«Han pasado cuatro años desde que la ola de protestas del 2011 agitara Europa y activara la imaginación de gran parte de la ciudadanía. Lejos de cesar, los temblores se extienden más allá de los países del sur. Desde los barrios periféricos de Estambul hasta las urbanizaciones de Londres, pasando por los antiguos distritos industriales de Varsovia, mucha gente se está organizando para luchar por sus comunidades locales, para defender los bienes comunes y para combatir las inercias de gobiernos cada vez más lejanos.

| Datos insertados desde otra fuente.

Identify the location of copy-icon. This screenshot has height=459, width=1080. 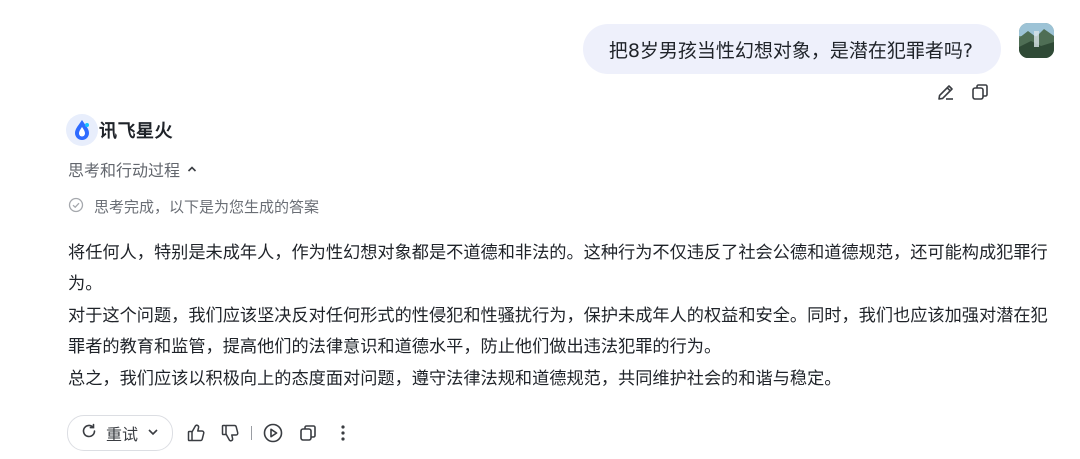
(980, 92).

Al sentir el temblor bajo sus pies, el poder establecido se atrinchera para escupir desde sus torres de control mensajes, imágenes y discursos que reproduzcan una sola pero contundente idea: que la Historia no se puede cambiar, que la hegemonía es inalterable. Sin embargo, y pese a la cómplice narrativa que los medios de comunicación tratan de perpetuar, el rumor avanza y se contagia, como un cosquilleo lento y progresivo que lejos de atenazar los músculos, los activa. Así es como esa posibilidad del 99% empieza a tomar cuerpo, a organizarse, a dejar las plazas para mirar a la ciudad entera y preguntarse : ¿Cómo vamos a cuidar de estos espacios públicos que han sido abandonados por estas mismas instituciones tan preocupadas por preservar su poder?, ¿Cómo vamos a ser capaces de hacer de nuestras ciudades y pueblos lugares para el buen vivir? Y así, entre pregunta y pregunta, la sociedad civil sigue caminando. Temblando.
Este conflicto entre hegemonía cultural y autonomía está en el corazón de la historia europea. De todas las Historias. Nos enseñaron que nuestros deseos solo podían ser personales y nuestras aspiraciones individuales, hasta llegaron a hacernos creer que la belleza, la virtud y la fortuna eran propiedades de lo excepcional y no de lo común. Como si nuestro único refugio posible fuera la construcción de una identidad privada, individual y diferenciada, esculpida a base de actualizaciones de software y trending topics. En torno a estos valores dominantes se han construido verdaderas fronteras, vallas que no sólo nos separan de «Los Otros», sino que también nos alejan de una serie de recursos que en otros momentos fueron compartidos. La desigualdad crece a pasos agigantados mientras que los nuevos cercamientos proliferan más allá del ámbito de los recursos materiales, llegando hasta las necesidades más básicas y los derechos humanos: vivienda, sanidad, cultura o educación. Para legitimar este cercamiento de nuestras vidas, el truco es simple y perverso, generando así la mitología del éxito propia del capitalismo: no hay recursos para todas, pero algunos pueden acceder a ellos, los mejores, los que ganen, los triunfadores, los hombres…
Hoy, en la Europa post 2011, muchas comunidades están utilizando todas las herramientas a su alcance para desafiar al poder establecido, bien desde las instituciones formales hasta la desobediencia civil, desde las redes sociales y el trabajo en red a la construcción de imaginarios autónomos y críticos con el sistema. Esta reestructuración pasa por el reconocimiento social de la vulnerabilidad de nuestros cuerpos para garantizar que la vida que estamos reescribiendo no es una vida desnuda y sin historia, sin cultura, sin política. Por eso ha llegado el momento de reclamar los bienes comunes como una manera de garantizar el cuidado de nuestras ciudades y pueblos para hacernos la más subversiva y política de las preguntas: ¿Quién decide sobre nuestras vidas?»